Seniors in recovery strongly emphasized the value of alcohol support groups with people their own age, not only to help with the alcohol related issues, but also as one way of being together  and handling loneliness. They stressed the needs to feel comfortable, safe in these groups, "Where you can take your masks off."

 

"The value of this group. We come here to discover. We don't come here to be taught something."

 


Also, they pointed out  that what you call the group is important to seniors.  They express a strong preference for positive names for groups, that do not  focus on alcohol  in the name. The general way you describe the group's function to seniors when getting them involved is important too:

 

"I've been asked  'Is it an education group, a help group?'  I tell them 'No, it's a discussion group-we talk and share experiences.'"

 

 

Seniors in recovery value the privacy, and confidentiality of the support group. Trust, familiarity, and similarity (similar problems) are important in the group. They noted that the location of the support group or other activity is very important. If the support group is any distance for the older person, that makes it very hard for the senior to attend, especially if the person does not drive, has to take buses, stand out after dark, or in freezing cold weather:

 

"It (transportation) can be a roadblock."

 


Phone contact kept on surfacing as another important way to reach isolated seniors, particularly those experiencing an alcohol problem.  It showed that people cared. Also, it provided a  person-to-person link where the senior might not feel up to being part of a group or did not feel physically, emotionally or socially up to having visitors. 

 

"A phone friend may help-we can call each other. Ask how they are doing; someone to talk to."

 


"Someone to unburden to - about what you are going through, feel... I talk with a young friend who is gay. We can talk with each other. We can share anything. You need a buddy. "

 

 


 

Gerontological Research on Reducing or Preventing Loneliness

One of the fundamental things we been slowly recognizing in gerontology over the last half decade is that there is an important difference between being alone and being lonely. There is also a difference between being emotionally isolated and being socially isolated. You can have lots of people around you and not feel "connected" to them.

■ **STORED DATA**:
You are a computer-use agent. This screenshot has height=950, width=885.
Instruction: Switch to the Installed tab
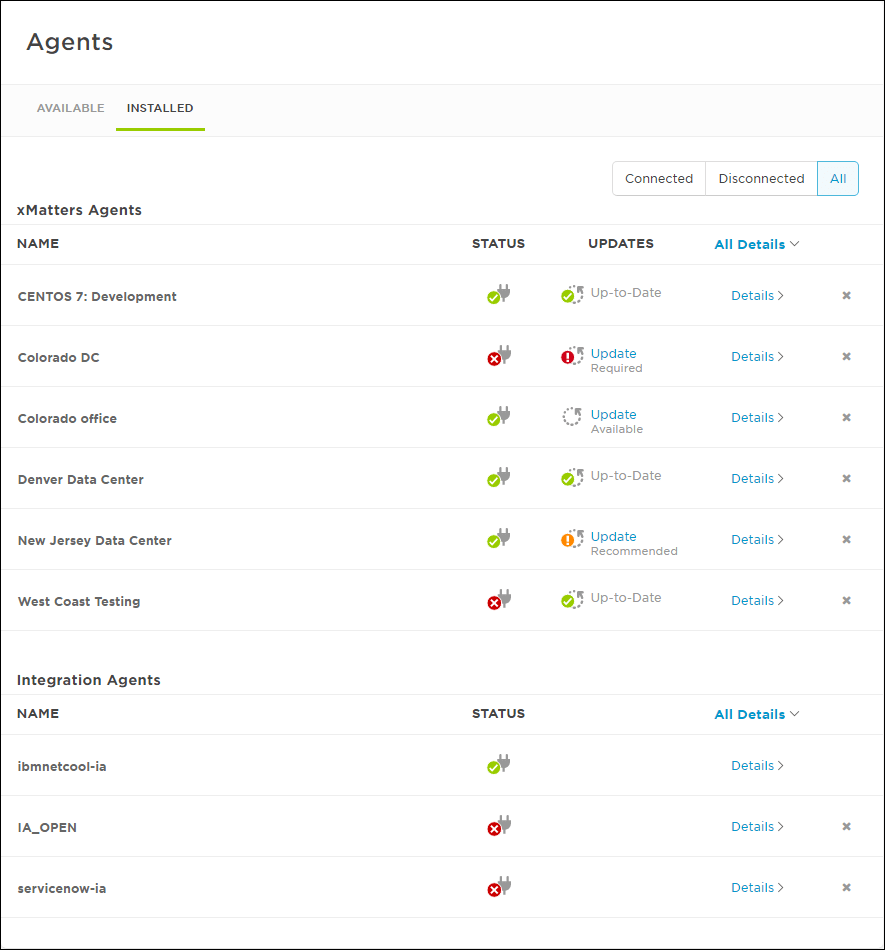160,108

■ **YOUR TASK**: Output the passage about seniors in recovery word for word, from "Phone contact kept on surfacing" up to and including "to having visitors.". Rely only on the passage about seniors in recovery and set the other material aside.

■ **EXERCISE OUTPUT**:
Phone contact kept on surfacing as another important way to reach isolated seniors, particularly those experiencing an alcohol problem.  It showed that people cared. Also, it provided a  person-to-person link where the senior might not feel up to being part of a group or did not feel physically, emotionally or socially up to having visitors.